→ **RECORDS SUPPLIED**:
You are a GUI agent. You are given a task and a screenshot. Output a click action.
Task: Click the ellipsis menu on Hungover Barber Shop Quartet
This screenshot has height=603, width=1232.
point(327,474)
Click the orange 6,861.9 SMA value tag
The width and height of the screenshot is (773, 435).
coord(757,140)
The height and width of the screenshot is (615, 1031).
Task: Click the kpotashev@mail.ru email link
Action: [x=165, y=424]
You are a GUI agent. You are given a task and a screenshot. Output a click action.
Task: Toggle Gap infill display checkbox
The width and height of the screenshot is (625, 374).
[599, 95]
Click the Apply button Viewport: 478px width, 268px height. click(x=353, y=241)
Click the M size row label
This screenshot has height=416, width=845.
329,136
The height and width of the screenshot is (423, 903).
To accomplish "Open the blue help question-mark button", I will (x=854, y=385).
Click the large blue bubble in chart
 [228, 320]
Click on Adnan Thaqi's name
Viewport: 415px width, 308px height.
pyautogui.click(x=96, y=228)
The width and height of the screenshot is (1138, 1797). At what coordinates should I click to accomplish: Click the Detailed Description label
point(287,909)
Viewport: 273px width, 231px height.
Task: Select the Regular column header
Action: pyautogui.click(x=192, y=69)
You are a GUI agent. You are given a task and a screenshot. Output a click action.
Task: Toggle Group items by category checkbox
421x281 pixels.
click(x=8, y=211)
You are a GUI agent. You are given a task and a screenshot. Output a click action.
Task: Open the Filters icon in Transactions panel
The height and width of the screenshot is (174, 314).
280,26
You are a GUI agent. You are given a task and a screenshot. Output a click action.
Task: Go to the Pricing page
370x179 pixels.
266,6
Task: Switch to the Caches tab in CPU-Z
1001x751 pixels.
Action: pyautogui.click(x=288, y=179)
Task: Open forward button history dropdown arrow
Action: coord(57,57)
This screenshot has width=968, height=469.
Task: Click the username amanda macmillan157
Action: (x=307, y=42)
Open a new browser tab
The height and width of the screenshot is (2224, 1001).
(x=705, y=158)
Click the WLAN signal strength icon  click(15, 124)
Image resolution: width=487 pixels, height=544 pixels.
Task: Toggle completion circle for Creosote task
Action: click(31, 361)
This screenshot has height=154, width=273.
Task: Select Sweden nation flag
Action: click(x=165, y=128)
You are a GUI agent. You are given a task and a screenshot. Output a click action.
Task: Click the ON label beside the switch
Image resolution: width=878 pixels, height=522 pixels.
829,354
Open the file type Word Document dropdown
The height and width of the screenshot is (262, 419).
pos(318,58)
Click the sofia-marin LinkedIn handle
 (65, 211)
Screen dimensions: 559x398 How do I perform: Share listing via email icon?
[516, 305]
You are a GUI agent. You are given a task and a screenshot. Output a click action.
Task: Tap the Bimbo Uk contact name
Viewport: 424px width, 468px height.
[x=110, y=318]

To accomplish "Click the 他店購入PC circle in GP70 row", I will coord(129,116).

→ **AIM OF THE TASK**:
The records above must be retyped in full, exactly as written.

→ **RESPONSE BELOW**:
You are a GUI agent. You are given a task and a screenshot. Output a click action.
Task: Click the ellipsis menu on Hungover Barber Shop Quartet
This screenshot has height=603, width=1232.
point(327,474)
Click the orange 6,861.9 SMA value tag
The width and height of the screenshot is (773, 435).
coord(757,140)
The height and width of the screenshot is (615, 1031).
Task: Click the kpotashev@mail.ru email link
Action: [x=165, y=424]
You are a GUI agent. You are given a task and a screenshot. Output a click action.
Task: Toggle Gap infill display checkbox
The width and height of the screenshot is (625, 374).
[599, 95]
Click the Apply button Viewport: 478px width, 268px height. click(x=353, y=241)
Click the M size row label
This screenshot has height=416, width=845.
329,136
The height and width of the screenshot is (423, 903).
To accomplish "Open the blue help question-mark button", I will (x=854, y=385).
Click the large blue bubble in chart
 [228, 320]
Click on Adnan Thaqi's name
Viewport: 415px width, 308px height.
pyautogui.click(x=96, y=228)
The width and height of the screenshot is (1138, 1797). At what coordinates should I click to accomplish: Click the Detailed Description label
point(287,909)
Viewport: 273px width, 231px height.
Task: Select the Regular column header
Action: pyautogui.click(x=192, y=69)
You are a GUI agent. You are given a task and a screenshot. Output a click action.
Task: Toggle Group items by category checkbox
421x281 pixels.
click(x=8, y=211)
You are a GUI agent. You are given a task and a screenshot. Output a click action.
Task: Open the Filters icon in Transactions panel
The height and width of the screenshot is (174, 314).
280,26
You are a GUI agent. You are given a task and a screenshot. Output a click action.
Task: Go to the Pricing page
370x179 pixels.
266,6
Task: Switch to the Caches tab in CPU-Z
1001x751 pixels.
Action: pyautogui.click(x=288, y=179)
Task: Open forward button history dropdown arrow
Action: coord(57,57)
This screenshot has width=968, height=469.
Task: Click the username amanda macmillan157
Action: (x=307, y=42)
Open a new browser tab
The height and width of the screenshot is (2224, 1001).
(x=705, y=158)
Click the WLAN signal strength icon  click(15, 124)
Image resolution: width=487 pixels, height=544 pixels.
Task: Toggle completion circle for Creosote task
Action: click(31, 361)
This screenshot has height=154, width=273.
Task: Select Sweden nation flag
Action: click(x=165, y=128)
You are a GUI agent. You are given a task and a screenshot. Output a click action.
Task: Click the ON label beside the switch
Image resolution: width=878 pixels, height=522 pixels.
829,354
Open the file type Word Document dropdown
The height and width of the screenshot is (262, 419).
pos(318,58)
Click the sofia-marin LinkedIn handle
 (65, 211)
Screen dimensions: 559x398 How do I perform: Share listing via email icon?
[516, 305]
You are a GUI agent. You are given a task and a screenshot. Output a click action.
Task: Tap the Bimbo Uk contact name
Viewport: 424px width, 468px height.
[x=110, y=318]

To accomplish "Click the 他店購入PC circle in GP70 row", I will coord(129,116).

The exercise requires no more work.